== Obiettivo del compito ==
Riscrivi il passo dell'articolo su Gaza compreso tra "L’uccisione di giornalisti" e "contesti più estremi.", estremi inclusi, cambiando "durezza" in "fermezza".

== Estratto selezionato ==

Una nuova ondata di sangue e devastazione ha colpito la Striscia di Gaza nella notte, con un raid israeliano che ha causato decine di morti e feriti, tra cui anche diversi giornalisti. I bombardamenti hanno colpito il centro della città di Deir el-Balah e l’area di Khan Younis, nei pressi del complesso ospedaliero Nasser, dove si trovava una tenda che ospitava cronisti locali e internazionali. Le immagini diffuse dai media arabi mostrano una scena di caos e disperazione: tra le macerie, resti di videocamere, microfoni e giubbotti con la scritta "Press" ancora visibili.
Gaza sotto le bombe: tra le vittime anche giornalisti, esplode la crisi umanitaria
Secondo le fonti sanitarie palestinesi, i missili sono arrivati a seguito del lancio di almeno dieci razzi da parte di Hamas nella serata di ieri. Israele ha rivendicato l’attacco come una “risposta mirata” contro infrastrutture militari utilizzate per il coordinamento degli attacchi contro il territorio israeliano. Il bilancio ufficiale non è ancora stato confermato, ma testimoni e soccorritori parlano di almeno 42 morti e oltre 80 feriti, molti dei quali in condizioni gravissime. Alcune delle vittime stavano trasmettendo in diretta da una zona che, fino a poche ore prima, era considerata sicura.
L’uccisione di giornalisti in aree di conflitto accende nuovamente i riflettori su una delle questioni più delicate di questa guerra lunga e complessa: la protezione degli operatori dell’informazione.
Le organizzazioni internazionali hanno reagito con durezza. Reporter Senza Frontiere ha definito l’attacco “inaccettabile e contrario al diritto internazionale”, mentre il Comitato per la Protezione dei Giornalisti ha chiesto l’apertura immediata di un’indagine indipendente. Anche l’Alto Commissariato delle Nazioni Unite per i Diritti Umani ha espresso “profonda preoccupazione”, sottolineando come la libertà di stampa non possa essere sacrificata nemmeno nei contesti più estremi.

Voci di dati raccolte
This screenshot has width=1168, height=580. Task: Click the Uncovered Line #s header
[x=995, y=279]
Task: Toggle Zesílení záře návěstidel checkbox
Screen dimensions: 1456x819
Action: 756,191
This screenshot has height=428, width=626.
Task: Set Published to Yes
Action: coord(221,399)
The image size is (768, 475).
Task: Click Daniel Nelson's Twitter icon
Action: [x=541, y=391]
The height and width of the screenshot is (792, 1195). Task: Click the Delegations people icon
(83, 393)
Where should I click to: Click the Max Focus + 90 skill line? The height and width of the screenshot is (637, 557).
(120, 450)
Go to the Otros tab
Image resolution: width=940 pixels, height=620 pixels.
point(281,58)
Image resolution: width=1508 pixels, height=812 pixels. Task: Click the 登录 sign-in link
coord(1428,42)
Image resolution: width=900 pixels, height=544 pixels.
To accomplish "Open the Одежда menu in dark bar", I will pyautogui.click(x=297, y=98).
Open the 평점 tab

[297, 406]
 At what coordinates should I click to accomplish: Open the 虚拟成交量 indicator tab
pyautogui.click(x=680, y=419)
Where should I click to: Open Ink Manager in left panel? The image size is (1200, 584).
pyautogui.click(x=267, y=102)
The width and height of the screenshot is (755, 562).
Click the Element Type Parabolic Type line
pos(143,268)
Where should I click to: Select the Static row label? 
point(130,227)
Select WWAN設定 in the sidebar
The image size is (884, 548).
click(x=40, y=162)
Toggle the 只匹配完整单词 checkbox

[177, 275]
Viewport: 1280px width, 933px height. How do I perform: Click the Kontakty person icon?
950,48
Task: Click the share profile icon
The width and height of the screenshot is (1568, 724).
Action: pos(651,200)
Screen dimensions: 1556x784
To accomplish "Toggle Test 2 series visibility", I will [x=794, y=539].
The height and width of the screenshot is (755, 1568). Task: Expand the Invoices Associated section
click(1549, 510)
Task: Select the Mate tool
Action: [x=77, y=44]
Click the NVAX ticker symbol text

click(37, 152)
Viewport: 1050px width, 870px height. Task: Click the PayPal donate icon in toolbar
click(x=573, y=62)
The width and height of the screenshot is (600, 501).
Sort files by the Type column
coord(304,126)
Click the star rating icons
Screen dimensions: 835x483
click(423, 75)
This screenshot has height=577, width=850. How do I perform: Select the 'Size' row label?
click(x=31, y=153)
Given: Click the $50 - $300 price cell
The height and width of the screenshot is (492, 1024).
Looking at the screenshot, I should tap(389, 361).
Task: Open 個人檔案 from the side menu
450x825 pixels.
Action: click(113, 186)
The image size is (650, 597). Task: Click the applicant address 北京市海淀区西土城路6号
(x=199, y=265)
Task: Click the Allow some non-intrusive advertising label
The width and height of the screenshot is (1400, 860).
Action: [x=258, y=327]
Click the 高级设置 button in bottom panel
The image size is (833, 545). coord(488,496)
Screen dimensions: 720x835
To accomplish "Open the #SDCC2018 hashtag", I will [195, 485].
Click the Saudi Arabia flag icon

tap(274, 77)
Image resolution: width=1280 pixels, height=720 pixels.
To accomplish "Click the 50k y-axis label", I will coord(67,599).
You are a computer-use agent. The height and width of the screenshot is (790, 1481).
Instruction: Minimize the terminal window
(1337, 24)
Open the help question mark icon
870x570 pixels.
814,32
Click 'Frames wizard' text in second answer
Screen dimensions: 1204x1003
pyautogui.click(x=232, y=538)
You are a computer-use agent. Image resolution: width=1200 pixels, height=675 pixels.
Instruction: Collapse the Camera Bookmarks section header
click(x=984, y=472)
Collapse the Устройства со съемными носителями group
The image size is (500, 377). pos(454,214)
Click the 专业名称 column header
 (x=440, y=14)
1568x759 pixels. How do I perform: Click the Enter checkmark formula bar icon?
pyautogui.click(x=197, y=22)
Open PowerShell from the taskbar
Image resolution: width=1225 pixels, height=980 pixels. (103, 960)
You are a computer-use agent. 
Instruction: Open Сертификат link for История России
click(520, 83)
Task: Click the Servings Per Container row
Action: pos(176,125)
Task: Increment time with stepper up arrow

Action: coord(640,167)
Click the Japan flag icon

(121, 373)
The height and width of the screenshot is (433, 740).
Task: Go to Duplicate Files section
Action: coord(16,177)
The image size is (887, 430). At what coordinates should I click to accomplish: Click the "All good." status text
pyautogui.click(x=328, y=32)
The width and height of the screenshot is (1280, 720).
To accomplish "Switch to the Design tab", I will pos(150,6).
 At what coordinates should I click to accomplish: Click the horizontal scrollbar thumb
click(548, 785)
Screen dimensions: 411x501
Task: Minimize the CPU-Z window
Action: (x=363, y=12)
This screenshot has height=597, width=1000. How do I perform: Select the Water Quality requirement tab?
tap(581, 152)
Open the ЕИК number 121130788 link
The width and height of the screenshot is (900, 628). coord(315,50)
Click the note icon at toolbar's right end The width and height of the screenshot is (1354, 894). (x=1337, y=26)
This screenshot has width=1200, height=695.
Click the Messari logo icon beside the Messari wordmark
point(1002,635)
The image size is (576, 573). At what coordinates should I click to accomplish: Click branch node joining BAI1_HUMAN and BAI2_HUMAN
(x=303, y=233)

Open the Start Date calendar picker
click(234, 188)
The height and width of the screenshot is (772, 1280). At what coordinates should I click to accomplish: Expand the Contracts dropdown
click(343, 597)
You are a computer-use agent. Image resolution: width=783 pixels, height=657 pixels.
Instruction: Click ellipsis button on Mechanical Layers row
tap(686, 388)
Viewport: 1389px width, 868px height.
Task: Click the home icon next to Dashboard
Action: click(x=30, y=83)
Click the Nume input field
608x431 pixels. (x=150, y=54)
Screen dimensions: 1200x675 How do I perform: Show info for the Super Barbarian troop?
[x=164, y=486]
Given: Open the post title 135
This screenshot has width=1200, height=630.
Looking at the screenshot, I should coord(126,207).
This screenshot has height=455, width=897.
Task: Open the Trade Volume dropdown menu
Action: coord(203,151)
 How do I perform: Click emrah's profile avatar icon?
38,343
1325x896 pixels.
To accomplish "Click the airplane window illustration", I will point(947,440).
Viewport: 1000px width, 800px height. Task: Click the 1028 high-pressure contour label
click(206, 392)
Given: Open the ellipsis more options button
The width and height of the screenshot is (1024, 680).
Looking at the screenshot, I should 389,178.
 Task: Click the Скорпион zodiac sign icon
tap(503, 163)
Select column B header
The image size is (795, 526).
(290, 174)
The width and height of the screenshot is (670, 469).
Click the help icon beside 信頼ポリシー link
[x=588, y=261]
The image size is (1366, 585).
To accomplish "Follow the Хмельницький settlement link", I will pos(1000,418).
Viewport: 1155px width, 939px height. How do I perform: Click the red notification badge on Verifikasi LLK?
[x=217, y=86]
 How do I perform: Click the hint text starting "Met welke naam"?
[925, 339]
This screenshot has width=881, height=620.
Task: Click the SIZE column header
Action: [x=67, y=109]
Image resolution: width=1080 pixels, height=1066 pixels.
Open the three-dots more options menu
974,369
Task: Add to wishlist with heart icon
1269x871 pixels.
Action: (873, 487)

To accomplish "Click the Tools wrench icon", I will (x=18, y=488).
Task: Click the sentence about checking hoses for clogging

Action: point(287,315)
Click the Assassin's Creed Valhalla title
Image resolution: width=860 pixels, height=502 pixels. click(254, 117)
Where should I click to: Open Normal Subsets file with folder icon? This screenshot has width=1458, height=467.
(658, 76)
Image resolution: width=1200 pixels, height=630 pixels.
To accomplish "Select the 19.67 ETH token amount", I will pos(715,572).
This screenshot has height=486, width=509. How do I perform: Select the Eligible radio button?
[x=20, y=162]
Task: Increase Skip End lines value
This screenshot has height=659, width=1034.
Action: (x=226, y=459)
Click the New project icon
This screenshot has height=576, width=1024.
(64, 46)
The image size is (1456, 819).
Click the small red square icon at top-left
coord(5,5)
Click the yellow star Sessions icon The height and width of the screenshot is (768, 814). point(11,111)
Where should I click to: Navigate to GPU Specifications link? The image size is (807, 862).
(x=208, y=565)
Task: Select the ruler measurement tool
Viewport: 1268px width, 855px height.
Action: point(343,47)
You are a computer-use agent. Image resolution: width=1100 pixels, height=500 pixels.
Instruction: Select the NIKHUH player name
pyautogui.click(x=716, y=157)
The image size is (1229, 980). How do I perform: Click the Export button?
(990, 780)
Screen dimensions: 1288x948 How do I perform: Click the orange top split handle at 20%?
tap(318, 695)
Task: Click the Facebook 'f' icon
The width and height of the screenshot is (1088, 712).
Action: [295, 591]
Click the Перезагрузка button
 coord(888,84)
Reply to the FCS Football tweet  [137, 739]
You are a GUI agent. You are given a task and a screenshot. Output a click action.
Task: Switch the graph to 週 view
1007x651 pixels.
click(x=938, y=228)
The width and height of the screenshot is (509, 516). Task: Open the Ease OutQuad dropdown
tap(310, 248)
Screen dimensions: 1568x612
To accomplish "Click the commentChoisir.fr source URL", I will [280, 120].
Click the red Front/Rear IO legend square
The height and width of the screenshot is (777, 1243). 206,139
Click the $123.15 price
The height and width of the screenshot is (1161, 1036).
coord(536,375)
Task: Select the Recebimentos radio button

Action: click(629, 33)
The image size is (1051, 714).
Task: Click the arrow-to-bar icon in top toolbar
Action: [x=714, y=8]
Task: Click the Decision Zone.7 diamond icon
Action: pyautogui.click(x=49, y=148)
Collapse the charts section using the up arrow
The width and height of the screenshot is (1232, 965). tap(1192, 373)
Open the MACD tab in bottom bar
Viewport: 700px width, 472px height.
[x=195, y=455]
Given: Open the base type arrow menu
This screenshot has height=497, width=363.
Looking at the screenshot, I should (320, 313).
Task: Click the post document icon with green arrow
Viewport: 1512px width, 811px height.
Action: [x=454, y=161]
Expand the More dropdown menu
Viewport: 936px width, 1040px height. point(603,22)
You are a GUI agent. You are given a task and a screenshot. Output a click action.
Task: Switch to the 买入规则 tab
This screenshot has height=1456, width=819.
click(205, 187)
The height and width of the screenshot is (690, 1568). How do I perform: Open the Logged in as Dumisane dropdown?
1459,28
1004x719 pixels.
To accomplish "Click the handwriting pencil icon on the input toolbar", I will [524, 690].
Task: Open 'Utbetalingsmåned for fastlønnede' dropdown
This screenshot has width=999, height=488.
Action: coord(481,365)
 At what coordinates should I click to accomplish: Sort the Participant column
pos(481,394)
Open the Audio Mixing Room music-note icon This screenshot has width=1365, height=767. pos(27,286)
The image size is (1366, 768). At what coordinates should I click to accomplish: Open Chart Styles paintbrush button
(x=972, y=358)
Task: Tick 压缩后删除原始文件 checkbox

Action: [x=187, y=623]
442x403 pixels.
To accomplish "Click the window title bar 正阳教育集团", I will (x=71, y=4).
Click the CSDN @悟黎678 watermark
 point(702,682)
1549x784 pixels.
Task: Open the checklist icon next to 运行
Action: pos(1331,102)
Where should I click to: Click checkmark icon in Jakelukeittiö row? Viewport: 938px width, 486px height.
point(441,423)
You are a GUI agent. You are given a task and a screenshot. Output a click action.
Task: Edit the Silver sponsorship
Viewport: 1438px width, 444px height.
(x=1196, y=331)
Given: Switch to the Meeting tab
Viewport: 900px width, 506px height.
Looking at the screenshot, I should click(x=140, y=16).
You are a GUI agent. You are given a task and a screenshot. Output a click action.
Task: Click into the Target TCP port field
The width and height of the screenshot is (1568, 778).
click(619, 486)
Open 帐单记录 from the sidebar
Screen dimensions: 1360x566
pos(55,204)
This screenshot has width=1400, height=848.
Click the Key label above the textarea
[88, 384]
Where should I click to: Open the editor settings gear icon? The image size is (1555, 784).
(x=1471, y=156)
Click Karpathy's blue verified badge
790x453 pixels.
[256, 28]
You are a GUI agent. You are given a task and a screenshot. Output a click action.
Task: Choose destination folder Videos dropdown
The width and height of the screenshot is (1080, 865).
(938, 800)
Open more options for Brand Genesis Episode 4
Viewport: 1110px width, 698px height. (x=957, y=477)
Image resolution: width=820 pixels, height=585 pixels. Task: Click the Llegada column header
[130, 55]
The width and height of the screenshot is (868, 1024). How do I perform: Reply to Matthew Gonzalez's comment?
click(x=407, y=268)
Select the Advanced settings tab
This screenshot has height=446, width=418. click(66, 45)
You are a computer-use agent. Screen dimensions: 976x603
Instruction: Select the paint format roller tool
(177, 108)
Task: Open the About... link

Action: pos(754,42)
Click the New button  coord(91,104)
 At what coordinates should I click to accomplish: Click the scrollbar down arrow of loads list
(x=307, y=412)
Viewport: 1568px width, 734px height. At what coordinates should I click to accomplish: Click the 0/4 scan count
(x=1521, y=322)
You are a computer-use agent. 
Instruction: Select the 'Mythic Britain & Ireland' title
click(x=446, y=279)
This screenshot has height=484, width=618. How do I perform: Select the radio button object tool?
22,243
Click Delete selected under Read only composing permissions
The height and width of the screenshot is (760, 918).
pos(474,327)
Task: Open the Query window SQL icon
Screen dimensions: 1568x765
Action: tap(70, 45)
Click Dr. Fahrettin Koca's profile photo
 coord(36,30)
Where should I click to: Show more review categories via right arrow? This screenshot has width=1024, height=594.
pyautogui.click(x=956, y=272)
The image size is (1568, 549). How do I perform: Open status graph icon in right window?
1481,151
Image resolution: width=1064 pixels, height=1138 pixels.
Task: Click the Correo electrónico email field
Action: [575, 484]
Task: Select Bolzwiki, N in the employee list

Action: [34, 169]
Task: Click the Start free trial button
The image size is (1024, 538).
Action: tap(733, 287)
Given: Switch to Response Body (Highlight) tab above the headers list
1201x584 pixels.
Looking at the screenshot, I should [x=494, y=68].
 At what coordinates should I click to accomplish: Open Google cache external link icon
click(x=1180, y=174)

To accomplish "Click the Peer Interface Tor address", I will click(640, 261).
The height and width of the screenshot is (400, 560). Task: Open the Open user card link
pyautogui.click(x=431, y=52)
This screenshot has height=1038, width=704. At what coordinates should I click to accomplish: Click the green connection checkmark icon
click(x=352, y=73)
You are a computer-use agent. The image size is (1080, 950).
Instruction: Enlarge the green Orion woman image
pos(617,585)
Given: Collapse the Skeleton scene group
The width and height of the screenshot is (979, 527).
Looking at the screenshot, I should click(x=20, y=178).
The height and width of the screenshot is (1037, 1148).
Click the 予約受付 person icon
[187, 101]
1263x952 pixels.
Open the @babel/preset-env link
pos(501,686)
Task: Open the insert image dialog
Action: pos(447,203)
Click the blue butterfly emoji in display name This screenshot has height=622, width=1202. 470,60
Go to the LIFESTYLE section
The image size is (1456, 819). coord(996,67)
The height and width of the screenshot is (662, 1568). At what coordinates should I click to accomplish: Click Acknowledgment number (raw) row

== Risposta ==
L’uccisione di giornalisti in aree di conflitto accende nuovamente i riflettori su una delle questioni più delicate di questa guerra lunga e complessa: la protezione degli operatori dell’informazione.
Le organizzazioni internazionali hanno reagito con fermezza. Reporter Senza Frontiere ha definito l’attacco “inaccettabile e contrario al diritto internazionale”, mentre il Comitato per la Protezione dei Giornalisti ha chiesto l’apertura immediata di un’indagine indipendente. Anche l’Alto Commissariato delle Nazioni Unite per i Diritti Umani ha espresso “profonda preoccupazione”, sottolineando come la libertà di stampa non possa essere sacrificata nemmeno nei contesti più estremi.